What the task requires -
Please report each line of the data below that contains "computer".

Record extracts -
------------------------------------------------------------

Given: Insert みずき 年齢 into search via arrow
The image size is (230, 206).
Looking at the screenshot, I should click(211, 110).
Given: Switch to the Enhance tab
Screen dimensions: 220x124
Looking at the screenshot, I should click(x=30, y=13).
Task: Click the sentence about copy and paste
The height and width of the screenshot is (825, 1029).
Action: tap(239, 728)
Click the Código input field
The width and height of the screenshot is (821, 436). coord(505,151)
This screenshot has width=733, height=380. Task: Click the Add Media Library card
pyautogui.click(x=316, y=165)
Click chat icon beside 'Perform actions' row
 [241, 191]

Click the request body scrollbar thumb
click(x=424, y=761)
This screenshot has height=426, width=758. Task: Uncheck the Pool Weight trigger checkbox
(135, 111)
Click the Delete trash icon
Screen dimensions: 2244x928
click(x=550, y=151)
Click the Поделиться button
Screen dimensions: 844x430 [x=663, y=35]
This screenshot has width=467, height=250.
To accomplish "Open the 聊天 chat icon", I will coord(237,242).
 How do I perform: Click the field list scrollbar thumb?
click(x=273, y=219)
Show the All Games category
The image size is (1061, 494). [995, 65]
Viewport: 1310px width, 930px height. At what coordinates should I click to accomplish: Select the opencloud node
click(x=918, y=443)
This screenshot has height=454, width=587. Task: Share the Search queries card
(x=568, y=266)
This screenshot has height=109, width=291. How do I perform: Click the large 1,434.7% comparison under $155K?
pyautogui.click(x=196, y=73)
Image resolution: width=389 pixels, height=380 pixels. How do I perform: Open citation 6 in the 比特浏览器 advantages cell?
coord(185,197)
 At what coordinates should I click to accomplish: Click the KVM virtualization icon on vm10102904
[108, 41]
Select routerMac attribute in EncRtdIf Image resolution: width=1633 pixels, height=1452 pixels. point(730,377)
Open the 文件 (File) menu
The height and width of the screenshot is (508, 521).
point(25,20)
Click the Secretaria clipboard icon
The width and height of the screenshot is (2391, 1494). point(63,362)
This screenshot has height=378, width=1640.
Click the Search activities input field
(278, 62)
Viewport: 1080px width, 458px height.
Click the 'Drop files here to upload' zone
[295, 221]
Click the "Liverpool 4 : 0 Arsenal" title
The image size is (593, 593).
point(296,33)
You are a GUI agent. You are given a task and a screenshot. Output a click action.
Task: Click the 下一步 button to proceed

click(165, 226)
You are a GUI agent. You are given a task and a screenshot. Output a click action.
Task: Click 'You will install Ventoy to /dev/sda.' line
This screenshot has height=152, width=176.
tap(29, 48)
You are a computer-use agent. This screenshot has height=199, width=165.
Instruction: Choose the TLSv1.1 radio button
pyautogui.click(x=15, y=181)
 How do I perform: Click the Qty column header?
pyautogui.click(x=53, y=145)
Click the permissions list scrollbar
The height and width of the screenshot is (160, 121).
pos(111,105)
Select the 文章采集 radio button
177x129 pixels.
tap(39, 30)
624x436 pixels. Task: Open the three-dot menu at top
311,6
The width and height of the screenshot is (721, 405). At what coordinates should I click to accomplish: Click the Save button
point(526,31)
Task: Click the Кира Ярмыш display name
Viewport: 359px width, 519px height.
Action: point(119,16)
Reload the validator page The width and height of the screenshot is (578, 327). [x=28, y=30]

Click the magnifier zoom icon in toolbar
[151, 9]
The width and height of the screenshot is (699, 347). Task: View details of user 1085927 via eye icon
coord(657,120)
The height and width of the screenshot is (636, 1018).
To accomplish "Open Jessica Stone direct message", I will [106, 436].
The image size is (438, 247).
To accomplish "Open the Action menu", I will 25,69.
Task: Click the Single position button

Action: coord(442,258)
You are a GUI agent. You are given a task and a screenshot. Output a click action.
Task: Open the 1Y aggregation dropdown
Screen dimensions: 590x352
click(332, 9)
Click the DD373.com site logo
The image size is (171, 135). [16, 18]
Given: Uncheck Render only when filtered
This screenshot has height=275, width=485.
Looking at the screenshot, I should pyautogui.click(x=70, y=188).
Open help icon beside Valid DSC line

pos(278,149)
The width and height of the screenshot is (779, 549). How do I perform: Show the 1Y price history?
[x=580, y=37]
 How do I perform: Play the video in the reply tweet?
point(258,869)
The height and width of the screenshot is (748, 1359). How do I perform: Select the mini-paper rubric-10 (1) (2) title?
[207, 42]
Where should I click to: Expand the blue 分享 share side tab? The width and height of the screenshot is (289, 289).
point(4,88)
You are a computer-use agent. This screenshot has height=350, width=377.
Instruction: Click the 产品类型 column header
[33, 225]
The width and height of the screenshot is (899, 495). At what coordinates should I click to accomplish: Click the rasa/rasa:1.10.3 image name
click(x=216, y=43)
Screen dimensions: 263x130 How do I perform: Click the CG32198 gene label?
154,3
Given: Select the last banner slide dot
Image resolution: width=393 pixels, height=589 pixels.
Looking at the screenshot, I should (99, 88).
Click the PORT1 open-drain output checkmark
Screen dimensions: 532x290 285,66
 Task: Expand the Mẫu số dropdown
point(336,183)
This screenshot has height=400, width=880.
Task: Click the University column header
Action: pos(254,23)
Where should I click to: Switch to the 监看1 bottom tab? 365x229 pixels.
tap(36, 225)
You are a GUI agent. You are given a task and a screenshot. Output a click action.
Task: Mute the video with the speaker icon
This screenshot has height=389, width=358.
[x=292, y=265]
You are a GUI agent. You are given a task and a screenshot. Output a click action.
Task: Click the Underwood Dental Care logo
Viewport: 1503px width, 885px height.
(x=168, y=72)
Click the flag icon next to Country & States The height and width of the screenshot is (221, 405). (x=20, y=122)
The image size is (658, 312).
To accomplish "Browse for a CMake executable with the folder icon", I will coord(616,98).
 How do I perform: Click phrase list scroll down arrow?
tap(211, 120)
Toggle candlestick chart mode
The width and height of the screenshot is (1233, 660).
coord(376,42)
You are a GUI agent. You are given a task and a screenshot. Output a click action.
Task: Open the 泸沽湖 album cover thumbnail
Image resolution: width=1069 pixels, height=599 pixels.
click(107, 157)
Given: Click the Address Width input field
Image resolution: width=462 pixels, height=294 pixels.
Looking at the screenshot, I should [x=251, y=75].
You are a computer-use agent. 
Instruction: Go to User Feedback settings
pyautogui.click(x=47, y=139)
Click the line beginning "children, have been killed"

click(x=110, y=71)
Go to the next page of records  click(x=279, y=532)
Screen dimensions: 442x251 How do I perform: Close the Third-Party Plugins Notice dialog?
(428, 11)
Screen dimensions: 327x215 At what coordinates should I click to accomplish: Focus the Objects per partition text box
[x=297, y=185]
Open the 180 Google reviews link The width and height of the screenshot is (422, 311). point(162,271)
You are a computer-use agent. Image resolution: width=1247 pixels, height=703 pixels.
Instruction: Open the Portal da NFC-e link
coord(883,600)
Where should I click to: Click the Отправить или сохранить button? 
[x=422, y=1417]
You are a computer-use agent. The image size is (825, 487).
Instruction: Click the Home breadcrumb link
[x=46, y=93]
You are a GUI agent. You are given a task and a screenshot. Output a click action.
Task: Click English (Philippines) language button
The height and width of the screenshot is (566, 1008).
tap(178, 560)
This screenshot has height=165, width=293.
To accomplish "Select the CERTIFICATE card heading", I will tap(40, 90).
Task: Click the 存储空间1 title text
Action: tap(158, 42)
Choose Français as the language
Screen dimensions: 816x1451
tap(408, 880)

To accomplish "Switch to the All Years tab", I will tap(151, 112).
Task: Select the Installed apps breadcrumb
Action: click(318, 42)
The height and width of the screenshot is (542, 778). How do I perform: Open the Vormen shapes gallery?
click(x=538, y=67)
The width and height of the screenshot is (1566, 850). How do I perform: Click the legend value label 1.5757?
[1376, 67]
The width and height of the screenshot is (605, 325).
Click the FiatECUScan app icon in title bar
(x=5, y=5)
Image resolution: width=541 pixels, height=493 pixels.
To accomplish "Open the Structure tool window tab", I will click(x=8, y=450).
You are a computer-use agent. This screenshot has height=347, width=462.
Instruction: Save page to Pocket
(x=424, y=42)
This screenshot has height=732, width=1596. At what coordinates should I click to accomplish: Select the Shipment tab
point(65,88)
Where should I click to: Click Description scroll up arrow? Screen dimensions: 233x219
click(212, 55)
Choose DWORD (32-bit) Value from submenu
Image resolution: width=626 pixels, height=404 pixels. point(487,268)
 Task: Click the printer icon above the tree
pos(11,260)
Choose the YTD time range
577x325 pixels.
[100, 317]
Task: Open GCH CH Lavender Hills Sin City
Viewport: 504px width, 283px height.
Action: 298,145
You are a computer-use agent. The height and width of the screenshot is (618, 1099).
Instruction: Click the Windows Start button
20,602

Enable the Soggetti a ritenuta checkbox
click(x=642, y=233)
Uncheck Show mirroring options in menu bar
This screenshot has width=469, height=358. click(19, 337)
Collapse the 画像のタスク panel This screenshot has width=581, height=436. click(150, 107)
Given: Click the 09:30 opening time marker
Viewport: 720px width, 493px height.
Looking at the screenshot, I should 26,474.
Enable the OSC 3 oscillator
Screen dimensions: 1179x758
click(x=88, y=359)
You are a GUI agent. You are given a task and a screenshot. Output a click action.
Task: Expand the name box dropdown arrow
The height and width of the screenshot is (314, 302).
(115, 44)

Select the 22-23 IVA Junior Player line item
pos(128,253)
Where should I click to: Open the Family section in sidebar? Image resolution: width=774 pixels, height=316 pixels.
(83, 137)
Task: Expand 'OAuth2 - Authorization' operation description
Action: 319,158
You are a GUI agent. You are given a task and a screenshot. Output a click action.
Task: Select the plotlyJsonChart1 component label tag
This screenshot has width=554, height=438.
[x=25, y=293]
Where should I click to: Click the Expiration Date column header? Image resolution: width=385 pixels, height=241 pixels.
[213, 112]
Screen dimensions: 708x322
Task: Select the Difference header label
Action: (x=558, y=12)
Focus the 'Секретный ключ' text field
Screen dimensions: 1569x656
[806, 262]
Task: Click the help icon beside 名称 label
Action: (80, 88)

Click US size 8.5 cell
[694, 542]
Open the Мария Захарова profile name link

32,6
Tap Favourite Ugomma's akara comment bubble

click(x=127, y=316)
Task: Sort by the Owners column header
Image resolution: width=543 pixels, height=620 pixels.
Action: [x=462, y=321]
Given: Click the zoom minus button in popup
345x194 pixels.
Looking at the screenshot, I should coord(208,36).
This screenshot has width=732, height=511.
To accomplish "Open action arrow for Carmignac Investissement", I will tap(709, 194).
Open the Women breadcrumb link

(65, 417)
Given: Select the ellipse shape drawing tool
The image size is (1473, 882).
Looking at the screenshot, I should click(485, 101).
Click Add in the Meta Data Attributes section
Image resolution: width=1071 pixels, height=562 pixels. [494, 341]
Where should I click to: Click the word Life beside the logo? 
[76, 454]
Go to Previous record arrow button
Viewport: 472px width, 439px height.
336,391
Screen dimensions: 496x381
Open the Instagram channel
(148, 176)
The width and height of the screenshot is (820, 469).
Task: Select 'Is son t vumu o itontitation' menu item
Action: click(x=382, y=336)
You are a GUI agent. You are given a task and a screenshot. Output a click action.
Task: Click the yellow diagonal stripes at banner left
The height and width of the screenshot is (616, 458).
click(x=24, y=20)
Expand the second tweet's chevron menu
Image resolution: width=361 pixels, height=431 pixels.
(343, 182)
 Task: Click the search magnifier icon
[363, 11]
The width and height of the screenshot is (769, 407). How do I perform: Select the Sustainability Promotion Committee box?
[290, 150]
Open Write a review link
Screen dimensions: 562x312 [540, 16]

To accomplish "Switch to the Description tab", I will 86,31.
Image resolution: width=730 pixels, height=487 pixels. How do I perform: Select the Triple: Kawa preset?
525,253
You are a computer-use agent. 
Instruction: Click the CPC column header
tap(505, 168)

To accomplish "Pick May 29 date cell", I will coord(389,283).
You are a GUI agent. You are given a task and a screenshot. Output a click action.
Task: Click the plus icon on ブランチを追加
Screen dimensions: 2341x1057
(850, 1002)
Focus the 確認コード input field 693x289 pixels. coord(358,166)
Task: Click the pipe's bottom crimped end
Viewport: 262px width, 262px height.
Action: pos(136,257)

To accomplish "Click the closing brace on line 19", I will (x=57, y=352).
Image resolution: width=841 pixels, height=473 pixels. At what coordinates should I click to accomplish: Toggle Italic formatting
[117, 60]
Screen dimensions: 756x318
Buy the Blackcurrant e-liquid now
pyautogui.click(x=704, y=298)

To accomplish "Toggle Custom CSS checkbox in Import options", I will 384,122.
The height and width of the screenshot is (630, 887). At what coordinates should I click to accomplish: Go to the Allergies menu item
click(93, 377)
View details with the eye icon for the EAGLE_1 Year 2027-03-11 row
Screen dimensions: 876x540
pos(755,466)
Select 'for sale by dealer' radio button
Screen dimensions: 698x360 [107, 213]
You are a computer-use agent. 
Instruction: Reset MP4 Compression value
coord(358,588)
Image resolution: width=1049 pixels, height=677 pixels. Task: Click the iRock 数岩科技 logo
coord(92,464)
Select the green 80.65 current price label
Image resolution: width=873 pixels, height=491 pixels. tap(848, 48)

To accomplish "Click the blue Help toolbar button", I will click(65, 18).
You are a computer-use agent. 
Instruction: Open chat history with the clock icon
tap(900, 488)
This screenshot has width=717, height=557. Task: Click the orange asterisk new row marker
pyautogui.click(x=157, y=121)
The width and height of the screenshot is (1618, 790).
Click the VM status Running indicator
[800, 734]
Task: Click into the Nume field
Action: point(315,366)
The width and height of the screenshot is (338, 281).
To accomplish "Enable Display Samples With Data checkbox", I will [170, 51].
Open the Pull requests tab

------------------------------------------------------------

Task response -
You are a computer-use agent. This screenshot has height=199, width=165.
You are a computer-use agent. This screenshot has height=350, width=377.
You are a computer-use agent. 
You are a computer-use agent. Image resolution: width=1247 pixels, height=703 pixels.
You are a computer-use agent. The image size is (825, 487).
You are a computer-use agent. This screenshot has height=347, width=462.
You are a computer-use agent. The height and width of the screenshot is (618, 1099).
You are a computer-use agent. 
You are a computer-use agent. 
You are a computer-use agent. 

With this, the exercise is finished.